The day finally began when I went over to Ali's house for the afternoon not knowing I would be there as long as I was. when arriving at their house which is practically another home to me I was introduced to 2 lizards and a hamster. At first I was just a lil frightened of the lizard but quickly overcame that because I knew they couldn't hurt me. While there we chatted about the polish and at the dinner table they were making fun of them! I didn't quite follow what about exactly but i know they were making fun of them. sigh.. Poor Dolly.. After dinner while getting photos taken Matt explained to me a little bit why they make fun of the Polish of all people. It was sad really.. I told him that because he didn't know that my bestest friend was polish i wouldn't taking it affensively, or at least as affensively.. while that was going on their dad had to leave because of a car accident. He works for the fire station I believe. Most of the afternoon unil late evening, 8 or so, I played with Ali's hair and attemped to organize matthew things as well as give attention to Rachel. Rachel is 11 and is matt's lil sis whom I love to pieces!! Rachel and I have a new inside joke too now! I then spent some time with Matt as well as Rachel and had like a gizzilion pictures taken of me for school and b/s supposedly. We just hung out for the evening until Ali had a meeting then we tried to stay quiet upstairs. Matt had then found out how ticklish i am and tickled me to death! I must admit I had fun. I can honestly say it's the most fun I had since last summer..

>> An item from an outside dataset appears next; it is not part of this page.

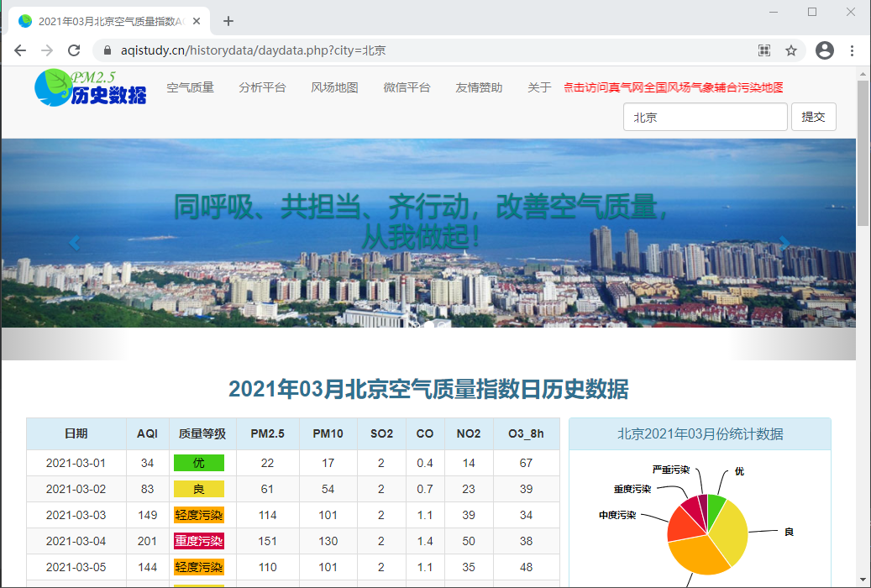Click the page vertical scrollbar thumb
Viewport: 871px width, 588px height.
862,153
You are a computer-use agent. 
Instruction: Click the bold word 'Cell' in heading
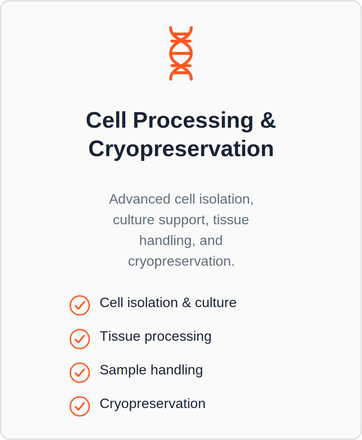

With that, I am praying for Dolly as well as camp to work this misunderstanding out. I think i have finally stopped crying for now but only because i'm trying to do something about all this myself... I finally got it into my head that this is real and it has happened. All day long I've been in hope to see a new poem posted so I would see Dolly online. If I could I'd just give her one great big hug! after another and another!
Doll I miss u...sigh.. Ya know I'm here for you in anyway you need me. I'm here too if u just need a shoulder to cry on or lots of love to be given!There isn't much I can do because you are soo far away but I am here just give me a holla. I await to see a Dorota on my messanger every morning and evening. Please do not let LLC to discourage you. You are in no way a "bad" person! Just to remind you!! I can't imagine what you must be experiencing.. I pray God will give you strength. Love you lots and always! muah!